English Baccalaureate Introduced Too Early, Says Select Committee
The English baccalaureate, a performance measure used in school league tables, was introduced too early a report by a committee of MPs has said.
While not a qualification the EBac is designed to measure how many pupils in a school have achieved a grade C or better on core academic subjects, including English, mathematics, history or geography, the sciences and a language.
The measure was introduced in 2010 in addition to a long-used benchmark of the number of pupils who gained A* to C grades in English, maths and at least three other subjects, which could include vocational courses.
In its report the Education Select Committee said that the measure should not have been introduced before the National Curriculum Review was completed.
Conservative MP Graham Stuart, who is chair of the committee, told The Huffington Post UK that the EBac was a "piecemeal" measure. He said:
"If you're going to have a coherent, joined-up system of performance measures, and curriculum measures, and testing and assessment, you have to have to view them all together, not come up with piecemeal measures as was the way the EBac was brought in."
There was evidence that the EBac had left some poorer students behind, which was against the original intent of the policy.
"Any cliff edge performance measure like this will have a tendency for schools to focus on borderline pupils," Stuart said. "And with the EBac those borderline pupils are the more able. As a committee we have repeatedly called for an assessment and accountability regime which gives equal weight to the progress of every child and as it stands the EBac bad risks doing that."

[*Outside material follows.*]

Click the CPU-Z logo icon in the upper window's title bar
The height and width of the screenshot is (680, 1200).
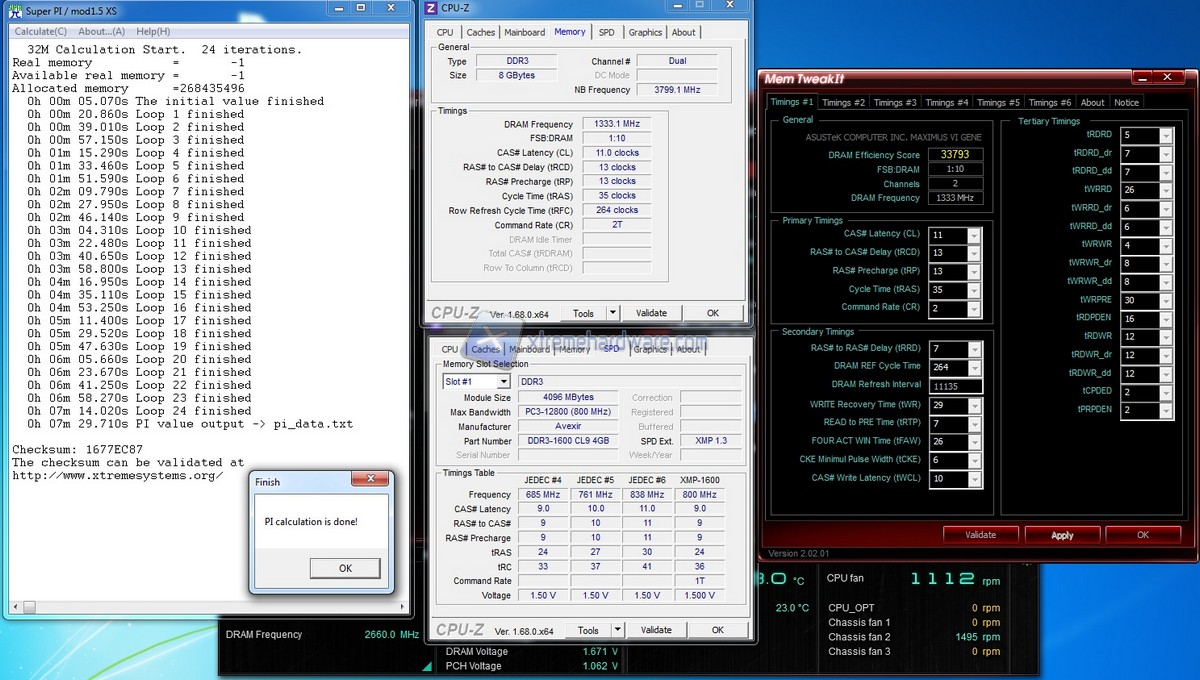click(x=431, y=8)
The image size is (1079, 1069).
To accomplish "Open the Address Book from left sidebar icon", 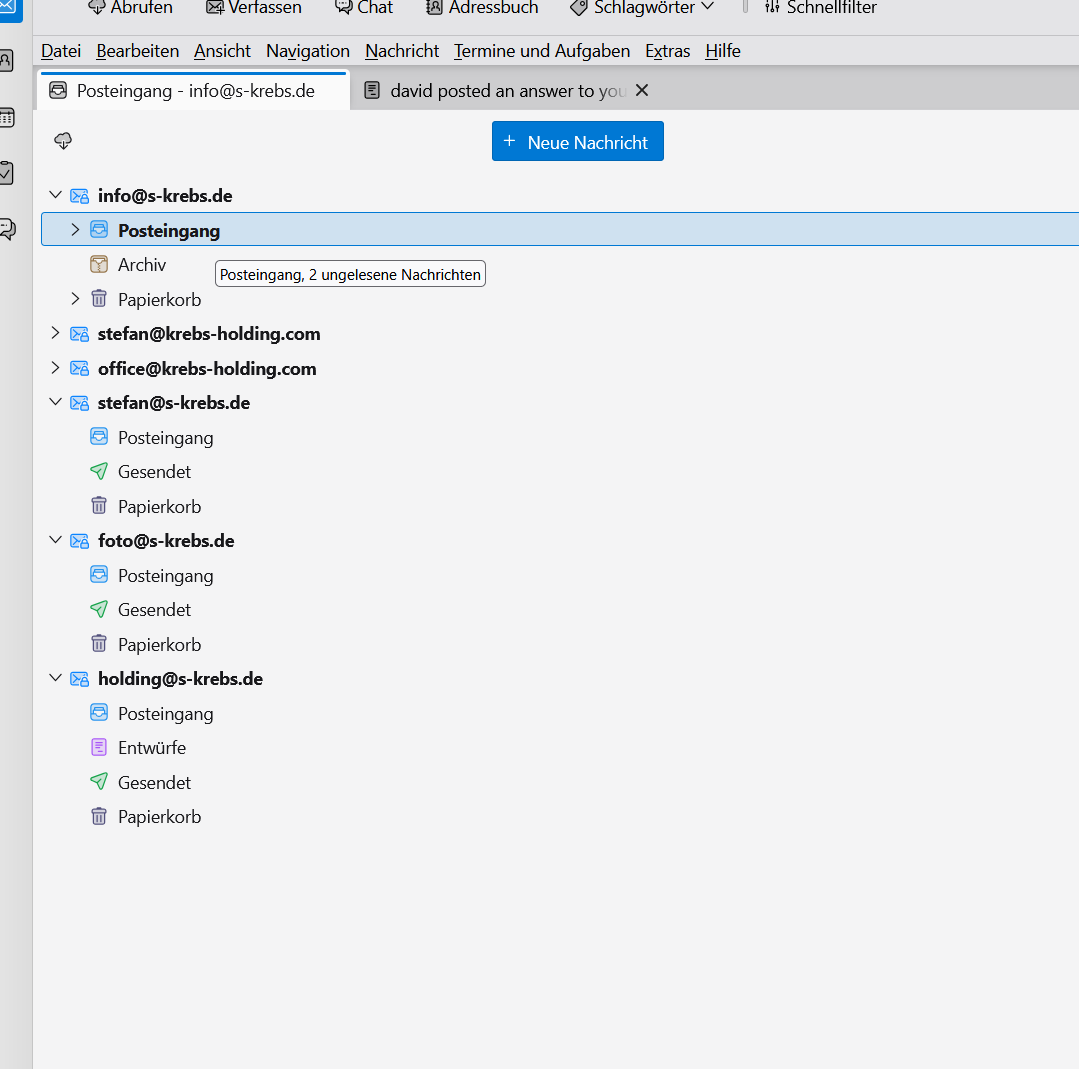I will pyautogui.click(x=7, y=61).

While the committee did not give specific recommendations on which subjects should have been included in the EBac, Stuart said that vocational courses in particular had been affected in some schools.
"It is parents, pupils and schools who are in the best position to judge what subjects a pupil should sit for their GCSEs," he said. "We have heard from industry concern about some subjects being excluded and devalued which could have an impact on the skills that young people will bring to the workplace. We've also heard concerns about a particular Latin qualification that isn't included in the EBac which could lead to a big drop in the amount of Latin teaching in our schools."
The National Union of Teachers welcomed the report. Christine Blower, General Secretary of the NUT, said:
"The NUT welcomes the Select Committee’s findings that the English Baccalaureate should only have been introduced after proper consultation with stakeholders."
“The English Bac, by focusing on such a narrow range of subjects, may prejudice the National Curriculum review and should not have been introduced before this had taken place. It has already impacted negatively on the uptake of other subjects in schools such as the arts and humanities, with schools being forced to focus on this new narrow range of subjects."
Nick Gibb, the schools minister, said: “we believe very strongly that all children have the right to a broad and balanced education that includes English, maths, science, a language and a humanity."
"Just eight per cent of children eligible for free school meals were entered for the EBac subjects last year compared to 22 per cent overall. Closing the attainment gap between children from wealthier and poorer backgrounds is a key objective of the government."